Rows of pointing data
+===+

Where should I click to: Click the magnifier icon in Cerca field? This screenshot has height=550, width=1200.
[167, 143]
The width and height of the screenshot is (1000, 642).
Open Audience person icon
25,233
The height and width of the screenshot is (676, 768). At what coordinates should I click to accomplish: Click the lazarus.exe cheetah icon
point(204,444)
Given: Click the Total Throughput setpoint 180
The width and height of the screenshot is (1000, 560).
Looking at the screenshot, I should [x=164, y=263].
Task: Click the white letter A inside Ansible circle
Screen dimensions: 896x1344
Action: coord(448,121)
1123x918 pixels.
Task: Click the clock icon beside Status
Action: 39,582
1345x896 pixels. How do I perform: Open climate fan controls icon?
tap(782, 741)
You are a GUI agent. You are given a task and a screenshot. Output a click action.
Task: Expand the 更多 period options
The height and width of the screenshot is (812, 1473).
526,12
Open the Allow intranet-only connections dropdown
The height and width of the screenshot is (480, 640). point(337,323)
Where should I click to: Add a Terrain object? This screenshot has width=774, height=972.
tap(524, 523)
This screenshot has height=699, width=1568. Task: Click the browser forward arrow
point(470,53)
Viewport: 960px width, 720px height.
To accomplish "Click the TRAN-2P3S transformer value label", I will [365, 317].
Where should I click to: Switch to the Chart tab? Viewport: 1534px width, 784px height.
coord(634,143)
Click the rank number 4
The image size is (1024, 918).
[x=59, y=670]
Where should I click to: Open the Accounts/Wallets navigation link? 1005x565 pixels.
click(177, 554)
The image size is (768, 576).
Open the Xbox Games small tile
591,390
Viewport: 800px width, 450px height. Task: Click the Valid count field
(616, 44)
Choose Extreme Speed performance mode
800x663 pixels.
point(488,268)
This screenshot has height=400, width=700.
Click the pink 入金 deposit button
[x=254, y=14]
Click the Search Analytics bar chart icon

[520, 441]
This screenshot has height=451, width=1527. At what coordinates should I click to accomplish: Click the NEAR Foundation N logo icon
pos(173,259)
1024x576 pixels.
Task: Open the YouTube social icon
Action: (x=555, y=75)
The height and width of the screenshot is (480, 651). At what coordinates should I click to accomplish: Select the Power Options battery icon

+===+

◆ DIRECTIONS FOR THIS TASK
Set out every line of the entries above as a numbered list, leaving out any blank lines.

◆ RESULT OF THE TASK
1. Where should I click to: Click the magnifier icon in Cerca field? This screenshot has height=550, width=1200.
2. [167, 143]
3. The width and height of the screenshot is (1000, 642).
4. Open Audience person icon
5. 25,233
6. The height and width of the screenshot is (676, 768). At what coordinates should I click to accomplish: Click the lazarus.exe cheetah icon
7. point(204,444)
8. Given: Click the Total Throughput setpoint 180
9. The width and height of the screenshot is (1000, 560).
10. Looking at the screenshot, I should [x=164, y=263].
11. Task: Click the white letter A inside Ansible circle
12. Screen dimensions: 896x1344
13. Action: coord(448,121)
14. 1123x918 pixels.
15. Task: Click the clock icon beside Status
16. Action: 39,582
17. 1345x896 pixels. How do I perform: Open climate fan controls icon?
18. tap(782, 741)
19. You are a GUI agent. You are given a task and a screenshot. Output a click action.
20. Task: Expand the 更多 period options
21. The height and width of the screenshot is (812, 1473).
22. 526,12
23. Open the Allow intranet-only connections dropdown
24. The height and width of the screenshot is (480, 640). point(337,323)
25. Where should I click to: Add a Terrain object? This screenshot has width=774, height=972.
26. tap(524, 523)
27. This screenshot has height=699, width=1568. Task: Click the browser forward arrow
28. point(470,53)
29. Viewport: 960px width, 720px height.
30. To accomplish "Click the TRAN-2P3S transformer value label", I will [365, 317].
31. Where should I click to: Switch to the Chart tab? Viewport: 1534px width, 784px height.
32. coord(634,143)
33. Click the rank number 4
34. The image size is (1024, 918).
35. [x=59, y=670]
36. Where should I click to: Open the Accounts/Wallets navigation link? 1005x565 pixels.
37. click(177, 554)
38. The image size is (768, 576).
39. Open the Xbox Games small tile
40. 591,390
41. Viewport: 800px width, 450px height. Task: Click the Valid count field
42. (616, 44)
43. Choose Extreme Speed performance mode
44. 800x663 pixels.
45. point(488,268)
46. This screenshot has height=400, width=700.
47. Click the pink 入金 deposit button
48. [x=254, y=14]
49. Click the Search Analytics bar chart icon
50. [520, 441]
51. This screenshot has height=451, width=1527. At what coordinates should I click to accomplish: Click the NEAR Foundation N logo icon
52. pos(173,259)
53. 1024x576 pixels.
54. Task: Open the YouTube social icon
55. Action: (x=555, y=75)
56. The height and width of the screenshot is (480, 651). At what coordinates should I click to accomplish: Select the Power Options battery icon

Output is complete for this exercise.